[Work instruction]
Below are some records. Return exactly the lines from the one containing "Where should I click to: Collapse" through the one containing "You are a computer-use", both included, and only those.

[Supplied information]
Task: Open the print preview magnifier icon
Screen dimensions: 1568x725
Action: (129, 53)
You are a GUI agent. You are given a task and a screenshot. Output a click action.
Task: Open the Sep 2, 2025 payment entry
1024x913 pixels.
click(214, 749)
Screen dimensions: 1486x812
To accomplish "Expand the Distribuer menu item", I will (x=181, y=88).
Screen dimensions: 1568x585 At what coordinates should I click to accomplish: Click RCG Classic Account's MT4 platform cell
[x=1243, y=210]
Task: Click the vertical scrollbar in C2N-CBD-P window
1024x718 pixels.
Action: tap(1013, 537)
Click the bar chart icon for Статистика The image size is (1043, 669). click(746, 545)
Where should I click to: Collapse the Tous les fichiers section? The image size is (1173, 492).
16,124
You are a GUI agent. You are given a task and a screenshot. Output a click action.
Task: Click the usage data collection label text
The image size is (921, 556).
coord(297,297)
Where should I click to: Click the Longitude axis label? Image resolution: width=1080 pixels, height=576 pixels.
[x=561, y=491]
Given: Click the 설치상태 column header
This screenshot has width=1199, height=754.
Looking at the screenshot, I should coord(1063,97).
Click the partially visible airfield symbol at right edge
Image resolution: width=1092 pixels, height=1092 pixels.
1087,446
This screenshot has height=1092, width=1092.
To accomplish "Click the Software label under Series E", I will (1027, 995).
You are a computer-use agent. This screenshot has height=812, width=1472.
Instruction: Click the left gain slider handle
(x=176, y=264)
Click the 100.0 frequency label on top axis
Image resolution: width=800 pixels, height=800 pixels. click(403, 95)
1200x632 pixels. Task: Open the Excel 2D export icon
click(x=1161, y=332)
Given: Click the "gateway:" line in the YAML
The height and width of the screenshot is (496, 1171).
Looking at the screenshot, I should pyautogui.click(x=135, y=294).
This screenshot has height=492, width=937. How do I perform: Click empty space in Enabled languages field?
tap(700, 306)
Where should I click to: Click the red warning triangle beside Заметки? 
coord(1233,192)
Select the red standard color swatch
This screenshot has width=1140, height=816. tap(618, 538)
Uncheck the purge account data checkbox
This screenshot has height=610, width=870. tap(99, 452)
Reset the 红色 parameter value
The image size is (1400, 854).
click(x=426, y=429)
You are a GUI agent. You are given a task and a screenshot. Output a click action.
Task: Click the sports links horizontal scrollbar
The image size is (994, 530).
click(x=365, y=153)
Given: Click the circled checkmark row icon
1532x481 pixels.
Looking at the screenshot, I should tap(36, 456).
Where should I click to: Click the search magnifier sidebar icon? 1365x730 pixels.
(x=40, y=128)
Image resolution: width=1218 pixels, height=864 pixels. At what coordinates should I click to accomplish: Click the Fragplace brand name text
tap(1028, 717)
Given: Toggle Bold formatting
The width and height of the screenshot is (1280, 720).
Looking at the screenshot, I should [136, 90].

[Exercise response]
Where should I click to: Collapse the Tous les fichiers section? The image size is (1173, 492).
16,124
You are a GUI agent. You are given a task and a screenshot. Output a click action.
Task: Click the usage data collection label text
The image size is (921, 556).
coord(297,297)
Where should I click to: Click the Longitude axis label? Image resolution: width=1080 pixels, height=576 pixels.
[x=561, y=491]
Given: Click the 설치상태 column header
This screenshot has width=1199, height=754.
Looking at the screenshot, I should coord(1063,97).
Click the partially visible airfield symbol at right edge
Image resolution: width=1092 pixels, height=1092 pixels.
1087,446
This screenshot has height=1092, width=1092.
To accomplish "Click the Software label under Series E", I will (1027, 995).
You are a computer-use agent. This screenshot has height=812, width=1472.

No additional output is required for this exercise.